4. Non-Violent Thoughts

Thoughts are incredibly powerful. Swami Sivananda even wrote a book about it, called Thought Power (which you can read online for FREE here). The thoughts you create affect everything and everyone around you. Have you ever spent some time around a negative person, and noticed that you began having negative feelings and thoughts yourself? This is their subtle influence, and this is the origin of ahimsa. Non-violent thought prevents violent action. That is why it is so important to replace negative thoughts with love.

This is difficult, and will take time. But you can practice this anytime, anywhere! For example – next time you are sitting in traffic and notice yourself getting angry, try replacing that thought with gratitude. Think of how grateful you are that you have a car, a job, a home, or anything else in your life. It is also important to respond with love to others’ negativity. Harboring negative thoughts towards somebody who hurt you will only harm you more. Instead, try to feel compassion for the people who feel they need to do bad things, because they do not love themselves. Send them thoughts of love so they may stop suffering. You can use the simple thought, “I love you,” and watch your mind transform.

5. Forgiving Yourself

This is possibly the most difficult practice of all. It definitely is for me. In society, children are taught to judge themselves from the very beginning. They are pushed to be the best at everything, always compared to others. Memories of shame and embarrassment reside in our subconscious mind and come back to haunt us once in a while, reminding us that we must never let ourselves make mistakes again. These kinds of thoughts are – you guessed it! – violent. They are a great disturbance to peace of mind and a great obstacle to self-love.

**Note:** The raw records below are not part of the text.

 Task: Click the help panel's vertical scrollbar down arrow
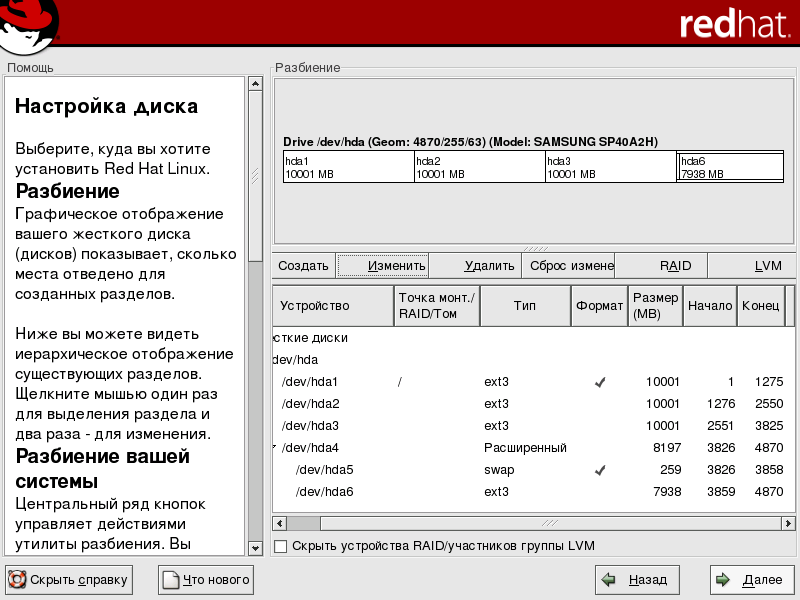click(255, 547)
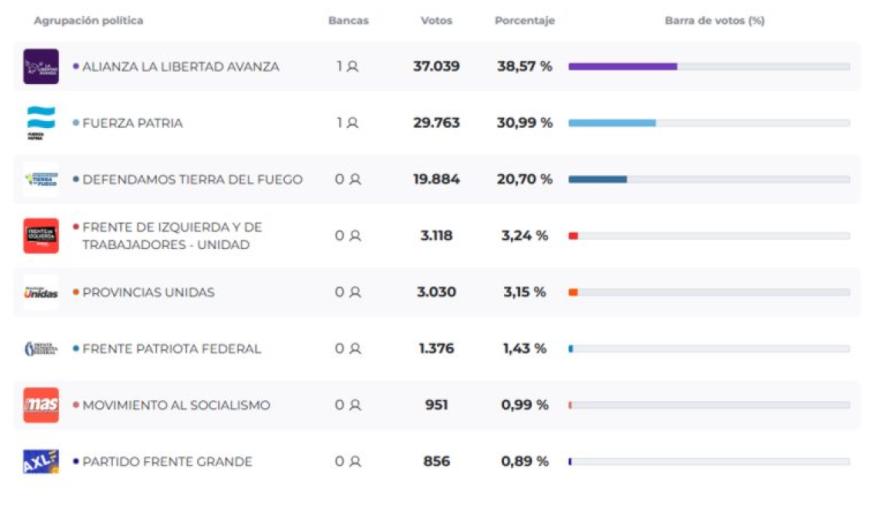Click the seat icon for Alianza La Libertad Avanza

coord(352,67)
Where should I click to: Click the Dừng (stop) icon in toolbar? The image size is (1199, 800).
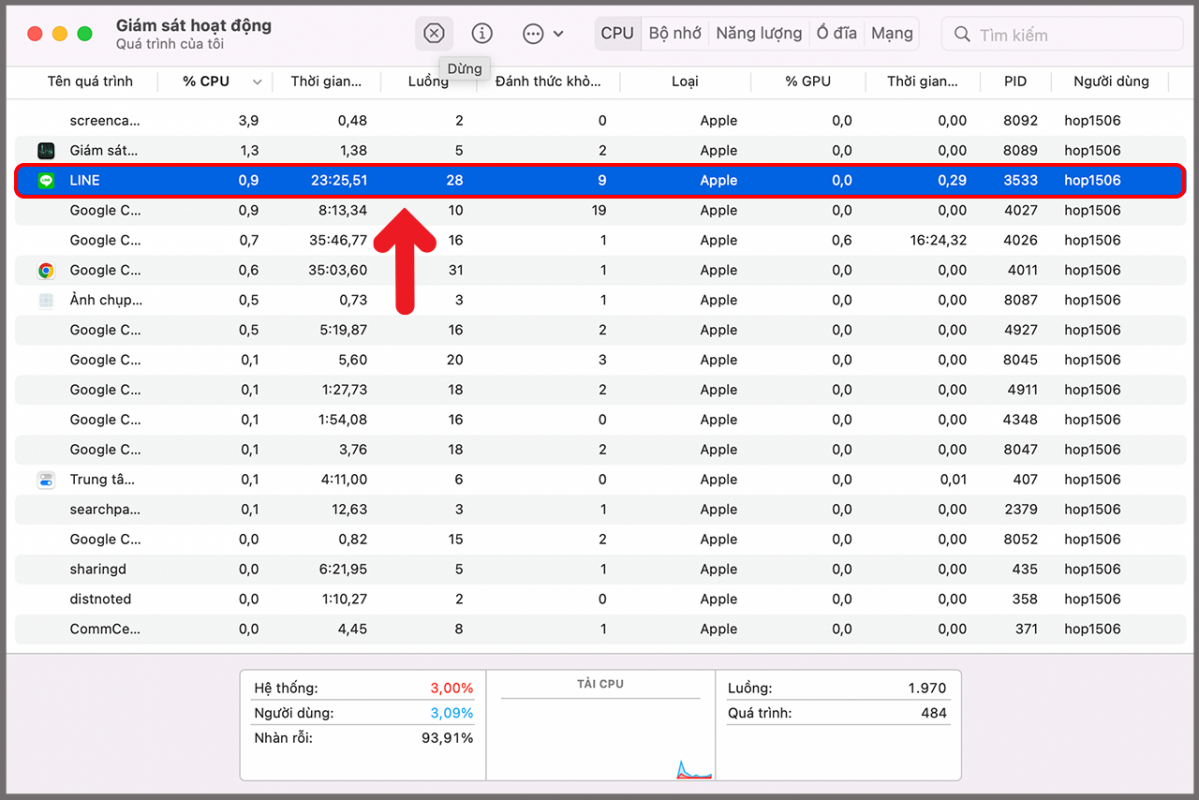click(x=433, y=32)
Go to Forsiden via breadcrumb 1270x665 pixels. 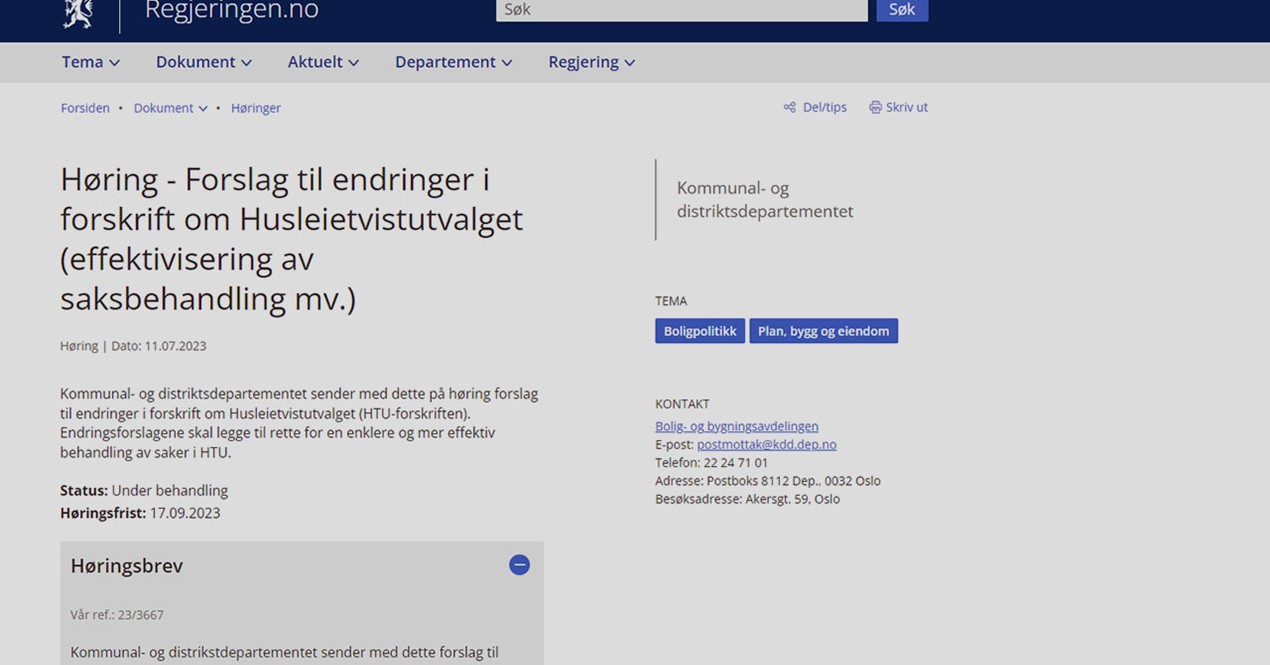pos(85,107)
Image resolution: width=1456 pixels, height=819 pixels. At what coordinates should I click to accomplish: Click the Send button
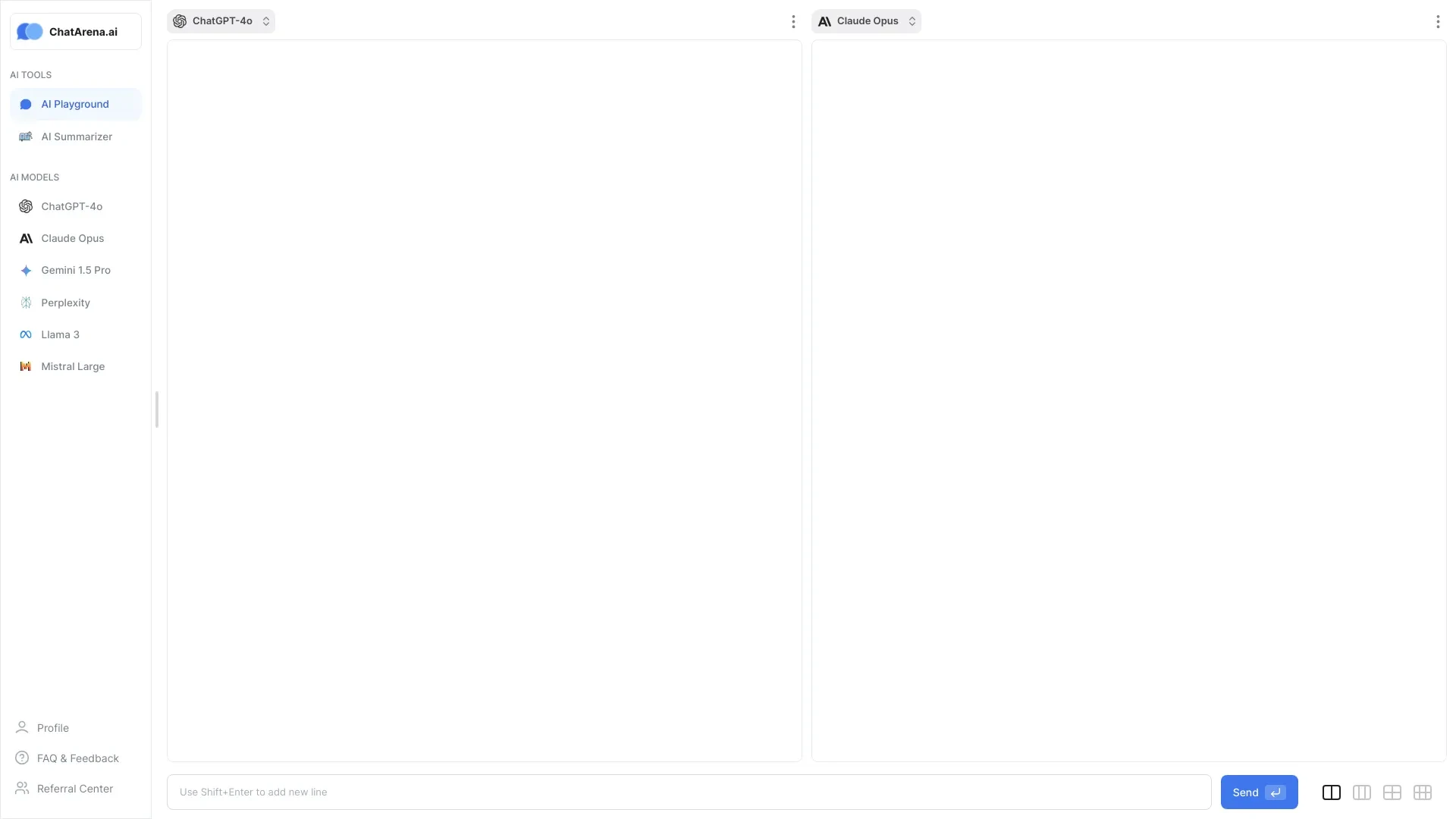tap(1259, 792)
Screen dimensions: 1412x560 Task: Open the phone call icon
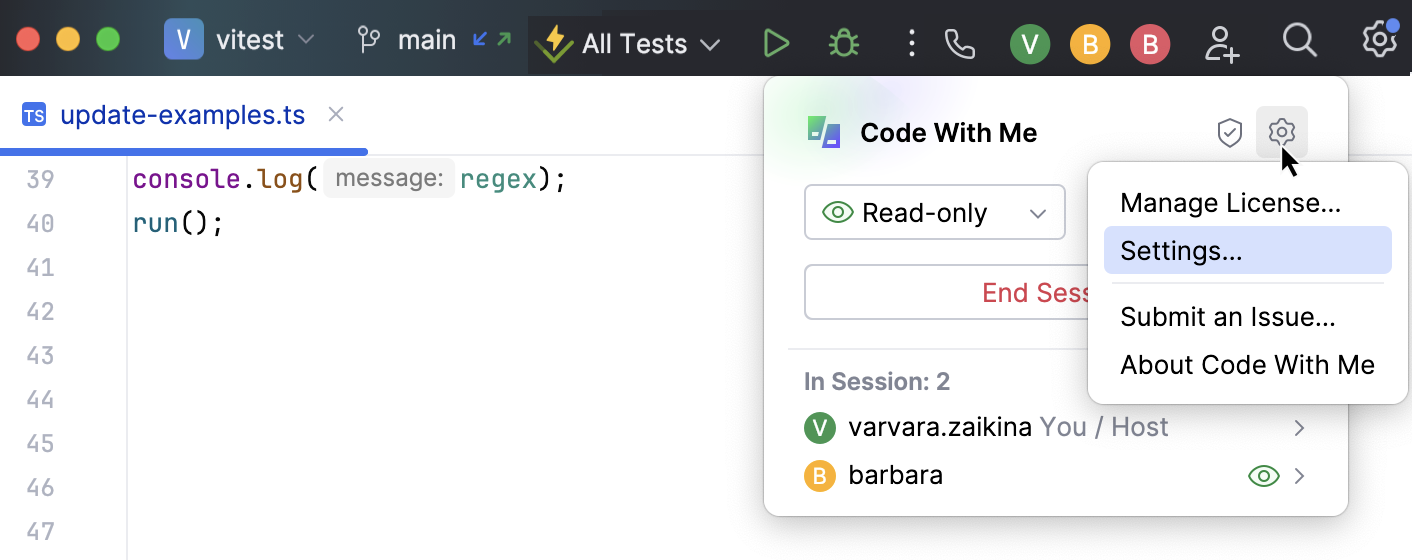point(959,43)
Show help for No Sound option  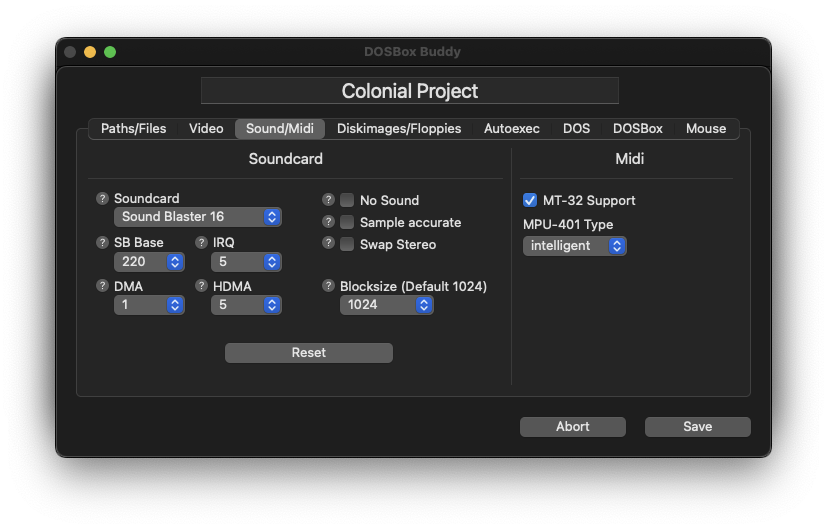point(328,200)
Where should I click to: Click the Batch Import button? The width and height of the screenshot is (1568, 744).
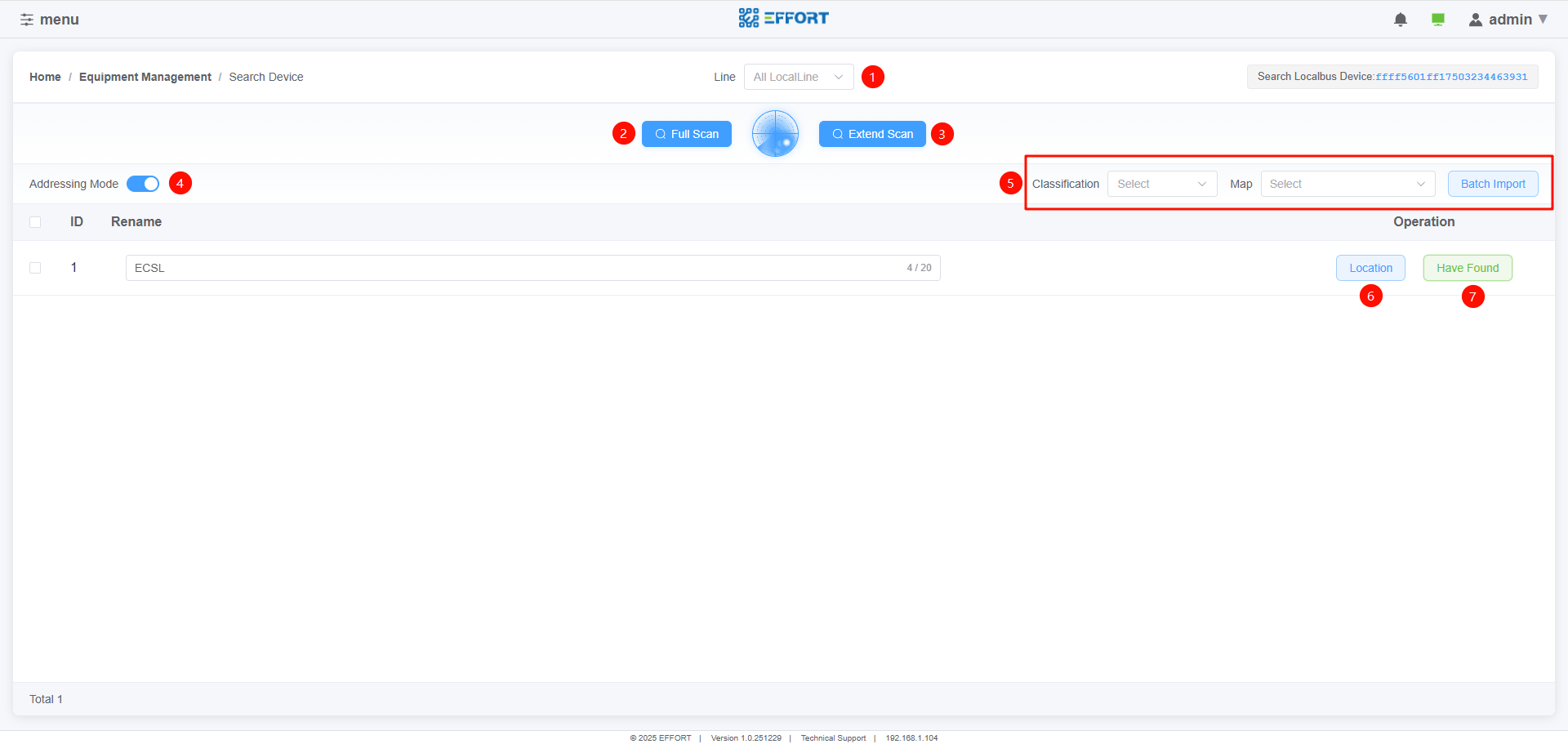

You can cultivate non-violent thoughts towards yourself by remembering that mistakes are not a bad thing. They are merely lessons from which you can grow immensely, if you allow it. Without them, you would not be who you are, where you are, doing what you are doing. You may not even be reading this article. Remember that everyone is on their own path, growing at their own pace, and for this reason you can never compare yourself to anybody else.

 

Forgive yourself, and be free.

 

I hope this guide gives you a foundation to start transforming your life through the practice of non-violence. Remember, be kind to yourself – start small. Do not expect yourself to master ahimsa in one day, a week, or even a year. This is a lifetime practice. Slowly, slowly, you will see changes, and they will inspire you to continue this inner growth. May All Know Peace.